Но с тех пор как отец настоял на том, чтобы старшие приняли его в свое общество, независимый нрав Айао перестал им нравиться. Даже Сита, которая очень его любила и баловала, считала, что он слишком своеволен. Айао уселся, согнув ноги в коленях, на полу среди детей.
Он заглянул в миски с соусом из крабов и копченой рыбы. У него потекли слюнки, и он медленным взглядом обвел остальные блюда. Айао увидел большую плошку с тестом из муки маниоки[6], рядом с ней блюдо из проса, глубокую тарелку с растертым ямсом[7], который едят с соусом из агути[8] или креветок. Все соусы были густые, наперченные, аппетитно пахнущие... Дети то и дело отщипывали тесто и прежде чем отправить его в рот, обмакивали в соус из крабов и копченой рыбы. Тот, кто был похитрее, успевал незаметно подцепить комочком теста небольшой кусочек мяса. Мяса было не так-то уж много, и его приходилось делить между всеми. Каждый раз, когда таким образом из глиняной миски исчезали кусочки мяса, рыбы или креветки, раздавался чей-нибудь голос, чаще всего Бураймы:
— Кто схватил кусок?
— Не я! Не я! И не я! Не я! Не я! — отвечал каждый из ребят.
— Значит, это я! Хорошо! Перестаньте жевать! Ни до чего не дотрагивайтесь и откройте рты!
Все послушно выполняли его приказание, и Бурайма по очереди заглядывал каждому чуть ли не в самую глотку. Им нечего было беспокоиться, тем более что плутишка, стянувший мясо, обычно успевал уже его проглотить.

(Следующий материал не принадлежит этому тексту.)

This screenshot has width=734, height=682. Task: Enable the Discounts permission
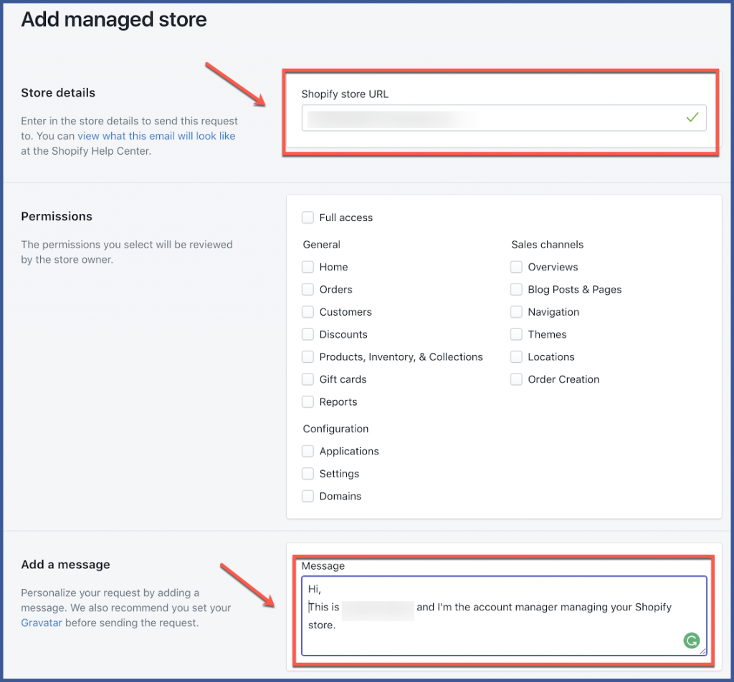(308, 334)
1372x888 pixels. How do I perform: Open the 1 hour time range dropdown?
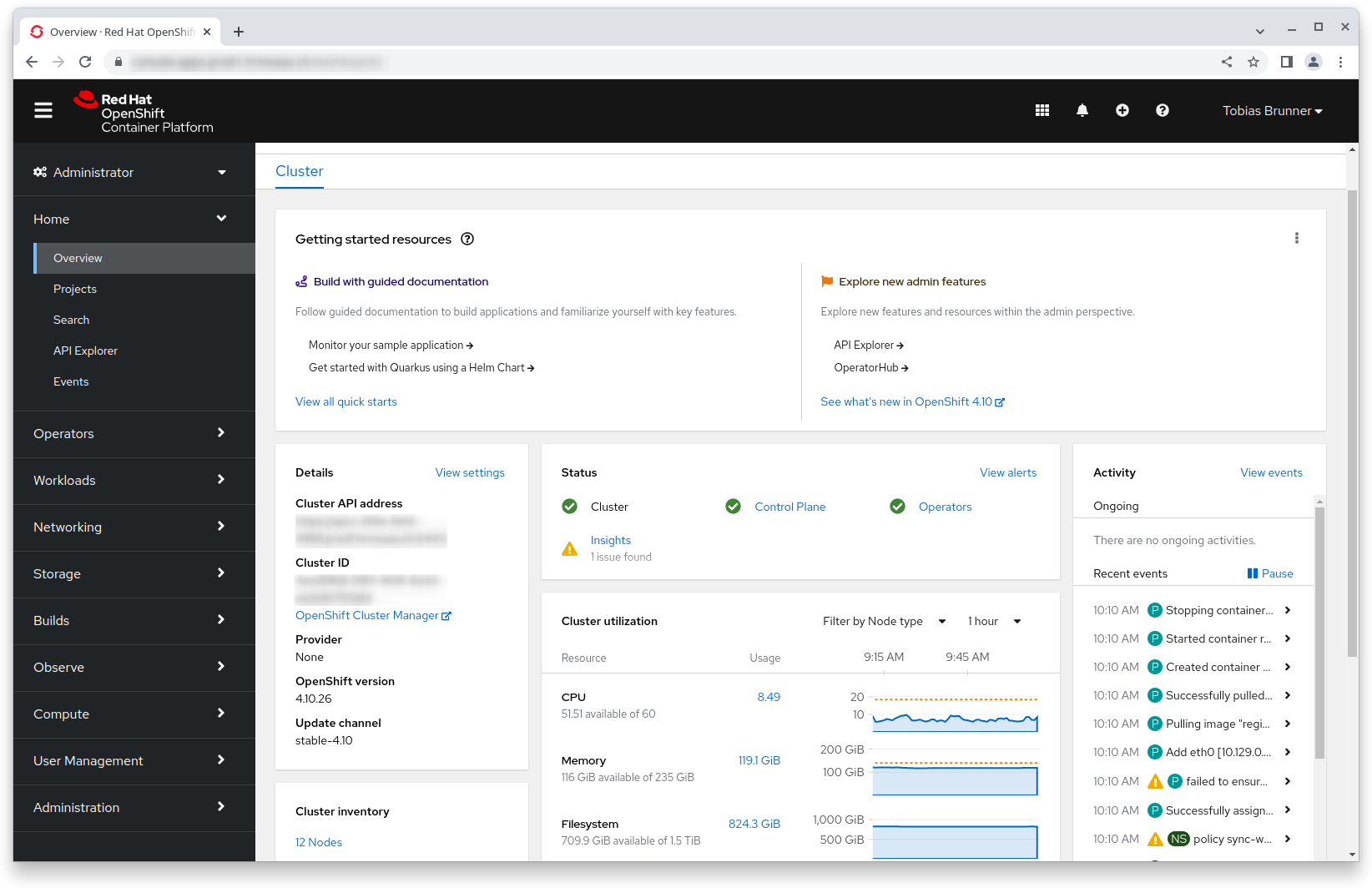click(x=994, y=621)
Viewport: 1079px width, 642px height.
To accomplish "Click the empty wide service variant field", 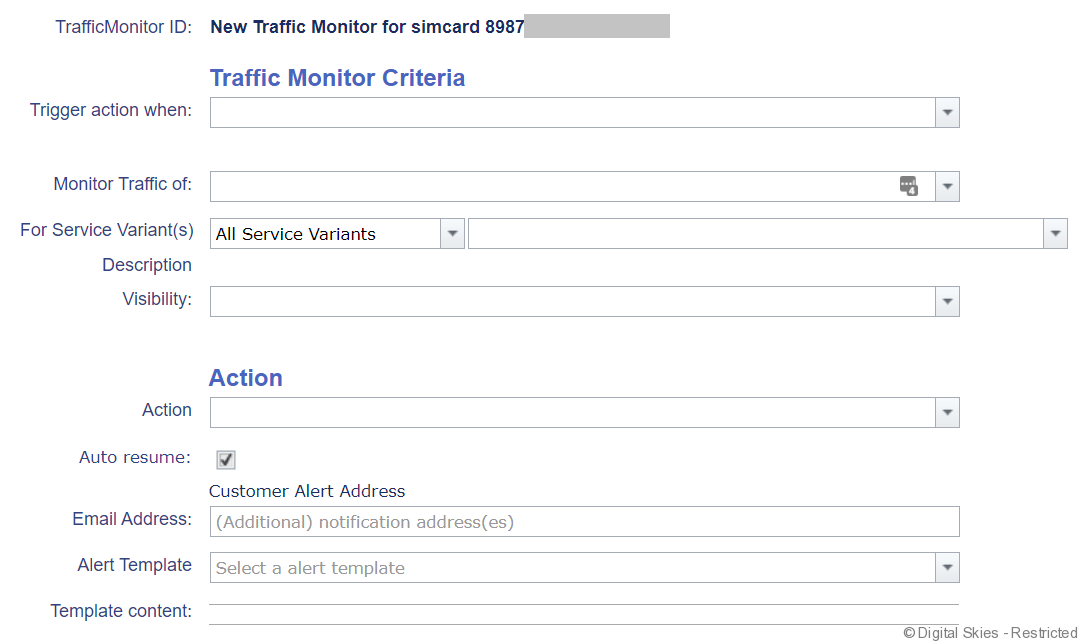I will tap(755, 234).
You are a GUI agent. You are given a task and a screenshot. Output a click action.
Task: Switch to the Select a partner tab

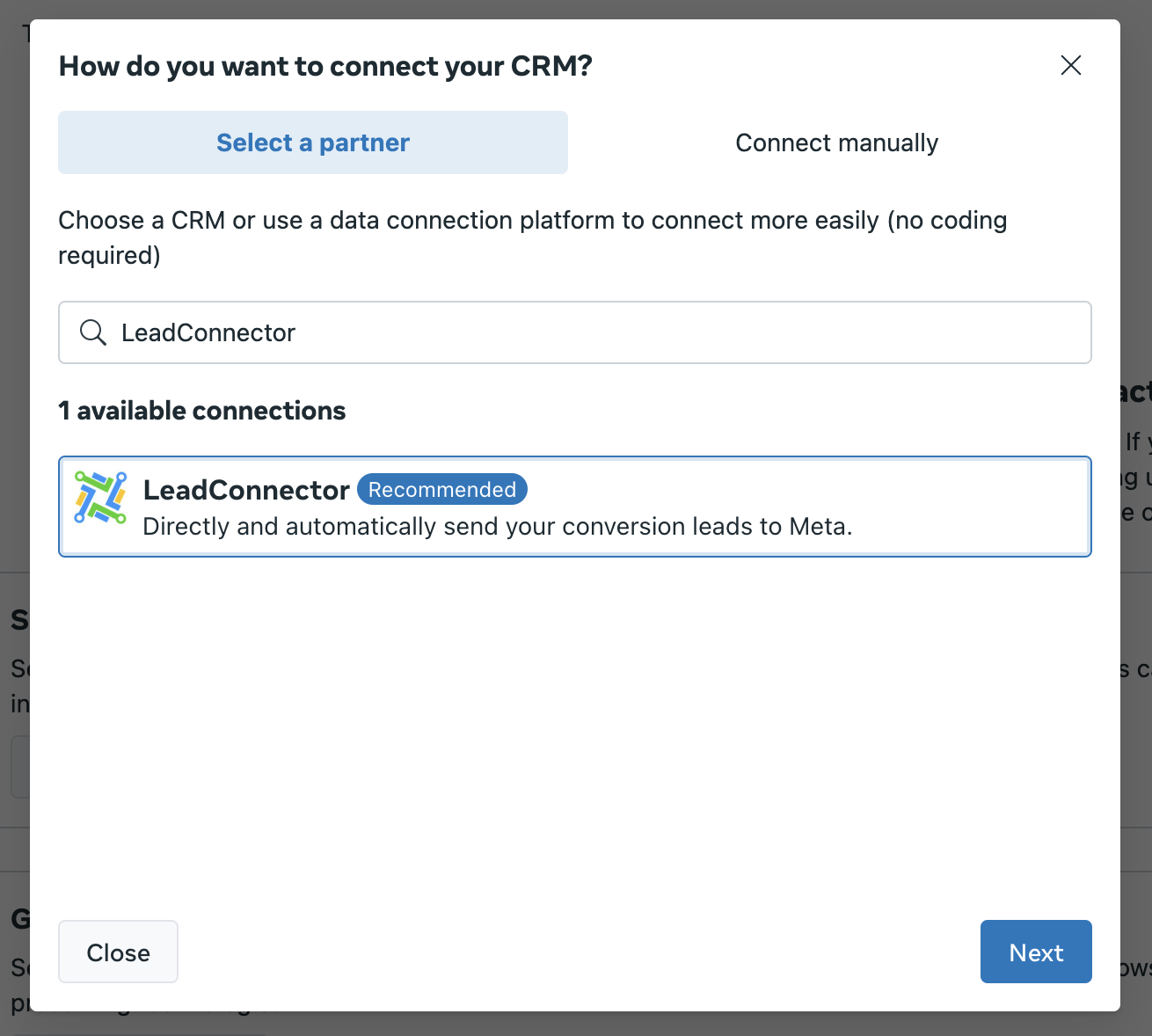click(313, 142)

На этот раз произошло то же самое. Бурайма, любитель досаждать всем своими придирками, понял, что младшие ребята, которые осмеливались иногда не подчиняться ему, семнадцатилетнему брату, перехитрили его, и он оказался в смешном положении. Разозлившись, Бурайма стал угрожать, что сам съест все мясо, рыбу и весь соус. Послышались возмущенные возгласы, кое-кто заплакал.
— Я сейчас пожалуюсь наа, — сказала Сита.
— Ты же знаешь, что отец запретил выходить во время обеда! — заметил Бурайма.
— Если ты съешь все мясо и креветки, я расскажу в школе твоим товарищам, что ты совсем не такой хороший, каким кажешься, — сказала Фива.
— А я скажу, что ты врун, — добавила Ньеко.
— Ия пожалуюсь на тебя, — вставил Айао.
— Можете жаловаться сколько хотите и маме и бабушке! — вызывающе ответил Бурайма.
— А я уже рассказал наа, как ты со мной поступил, — заметил Айао.
— Замолчите и ешьте, а то я один съем все! — проворчал Бурайма.
Все замолчали, и руки снова заработали, доставая из плошек еду. Когда же наступил момент дележа мяса и рыбы, малыши приуныли: им всегда доставались самые маленькие и плохие куски. Старшие считали, что имели право на большее количество мяса, рыбы и креветок. В этот день мать приготовила им особенно вкусный, густой, маслянистый соус. Дети макали в него комочки из теста кукурузы, проса и маниоки, стараясь прихватить креветку побольше. И снова слышались гневные окрики Бураймы:
— Где креветка? Кто ее стянул? Ассани, не клади ничего в рот! Это ты спрятал креветку в своем куске теста!
— А вот и нет! — возразил Ассани.
— Тогда покажи тот кусок, что ты вертишь в руках! — приказал Бурайма.
— А если ты там не найдешь креветку?
— Значит, я зря тебя обвинил.
— Но я тебе тогда этого не прощу!
— Ты ничего мне не сможешь сделать, я твой старший брат!
— Хватит с меня твоей болтовни про старшинство. Нам всем это надоело! — закричал Ассани, тыча свой комочек теста под нос старшего брата.
Никакой креветки там не было. Большую креветку ловко стянул Айао и уже успел ее проглотить, а Бурайма все ворчал то на одного, то на другого и кричал на Ассани, не переставая исподлобья следить за Ньеко. Одна только Фива, зорко, как охотник, наблюдавшая за всем, что происходило вокруг, успела заметить ловкий трюк своего младшего брата. Все произошло мгновенно: как только большая, жирная, хорошо запеченная креветка, скрученная, словно медное кольцо колдуна, оказалась в том месте, куда Ассани макнул свой комочек теста одновременно с Айао, малыш успел схватить креветку и сунуть ее в рот. Бурайма, внимательно следивший за креветкой и за руками Ассани, решил, что именно он подхватил и увел у него из-под носа лакомый кусочек, тот самый, который, по праву старшего, он хотел съесть сам.